▶ _Source document_
JACKSON • Mississippi’s new magnolia-themed flag design is a step away from state law.
The state Senate easily passed House Bill 1 on Wednesday following an overwhelming state House vote a day earlier to cement the voter-approved flag into state code. The bill now heads to Gov. Tate Reeves for his signature or veto.
Among seven Republican senators voting against the bill Wednesday were Northeast Mississippi’s Kathy Chism, R-New Albany, and Neil Whaley, R-Potts Camp. On Tuesday just one House member voted against the bill: Steve Horne, R-Meridian.
“This is a momentous occasion,” said Sen. Brice Wiggins, R-Pascagoula, as he presented the legislation to his colleagues Wednesday. “All voters of Mississippi, from north to south, east to west – 80 of 82 counties – adopted this as the state flag.”
Wiggins recalled the “tough” legislative vote in June that set the stage for the November statewide referendum, noting lawmakers removing the old Confederate-themed flag, adopted by racist lawmakers in 1894, was “the right thing to do.”
Lawmakers only voted to remove the old flag – and set the process for choosing a new one – after escalating pressure from a series of business, athletic and religious groups.
“The mood is a little bit lighter today, the air’s not hanging quite as thick and heavy as it was back in June when I was before you with this same legislation,” Speaker Pro Tempore Jason White, R-West, told his fellow members on Tuesday.

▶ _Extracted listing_
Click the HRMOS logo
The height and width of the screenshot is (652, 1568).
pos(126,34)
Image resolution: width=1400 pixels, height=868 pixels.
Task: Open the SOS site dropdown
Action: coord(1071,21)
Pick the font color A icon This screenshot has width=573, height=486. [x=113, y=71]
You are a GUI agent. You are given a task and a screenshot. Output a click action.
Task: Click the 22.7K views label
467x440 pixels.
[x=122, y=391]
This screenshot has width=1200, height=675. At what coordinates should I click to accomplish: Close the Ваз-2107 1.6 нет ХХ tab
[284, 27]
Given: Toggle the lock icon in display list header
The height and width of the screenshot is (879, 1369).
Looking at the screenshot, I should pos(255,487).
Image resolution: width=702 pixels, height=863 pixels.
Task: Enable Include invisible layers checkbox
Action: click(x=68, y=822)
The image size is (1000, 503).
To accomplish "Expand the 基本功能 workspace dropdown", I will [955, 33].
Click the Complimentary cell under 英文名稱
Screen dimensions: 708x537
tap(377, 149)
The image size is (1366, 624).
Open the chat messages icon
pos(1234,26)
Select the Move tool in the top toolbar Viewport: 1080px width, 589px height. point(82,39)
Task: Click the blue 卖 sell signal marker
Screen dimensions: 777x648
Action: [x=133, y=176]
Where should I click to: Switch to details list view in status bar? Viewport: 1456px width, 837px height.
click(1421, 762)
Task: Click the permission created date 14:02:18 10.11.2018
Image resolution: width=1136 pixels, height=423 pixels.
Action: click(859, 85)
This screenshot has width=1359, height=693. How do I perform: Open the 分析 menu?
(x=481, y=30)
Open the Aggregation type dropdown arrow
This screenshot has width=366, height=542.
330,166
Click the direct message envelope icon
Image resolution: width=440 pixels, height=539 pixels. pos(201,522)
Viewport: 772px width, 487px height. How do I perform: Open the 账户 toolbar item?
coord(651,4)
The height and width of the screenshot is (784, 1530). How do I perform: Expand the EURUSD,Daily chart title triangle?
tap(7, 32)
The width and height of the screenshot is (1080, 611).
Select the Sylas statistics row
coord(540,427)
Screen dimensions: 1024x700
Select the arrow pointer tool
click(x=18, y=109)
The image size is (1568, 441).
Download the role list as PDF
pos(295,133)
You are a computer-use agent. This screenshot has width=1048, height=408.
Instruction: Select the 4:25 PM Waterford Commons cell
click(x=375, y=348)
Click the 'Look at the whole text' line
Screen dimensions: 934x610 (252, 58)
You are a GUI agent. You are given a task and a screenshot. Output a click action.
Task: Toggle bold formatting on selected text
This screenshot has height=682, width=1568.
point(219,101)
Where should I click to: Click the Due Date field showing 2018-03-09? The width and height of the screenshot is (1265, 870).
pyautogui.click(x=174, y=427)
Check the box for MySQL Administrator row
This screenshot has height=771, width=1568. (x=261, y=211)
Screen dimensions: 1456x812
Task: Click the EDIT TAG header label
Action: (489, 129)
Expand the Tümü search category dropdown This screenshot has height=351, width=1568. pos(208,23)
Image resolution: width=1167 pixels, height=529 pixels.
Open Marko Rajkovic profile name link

▶ _Assignment 1_
According to the article on Mississippi's new state flag, which House member voted against the bill on Tuesday?
▶ _Assignment 2_
Extend the article on Mississippi's new state flag, picking up after its final sentence.
The listing above has no connection to the article on Mississippi's new state flag.

▶ _Answer area 1_
Steve Horne, R-Meridian, was the only House member to vote against it.

▶ _Answer area 2_
More than 71% of voters approved the new flag design in November. It prominently features the magnolia blossom, representing state hospitality, hope and rebirth. Twenty stars represent when Mississippi joined the Union. And a gold five-point star is a nod to the state’s indigenous tribes.
The flag has already popped up in front yards and at businesses around the state – and as masks worn by lawmakers at the Capitol. The final flag votes were the first items on lawmakers’ agenda as they convened Tuesday for the 2021 session.
The House passed a second bill 117-3 Tuesday that appropriates an extra $10,000 to the Department of Finance and Administration to purchase the new flags for state buildings. That bill still awaits consideration in the Senate, which next plans to gavel in Thursday morning.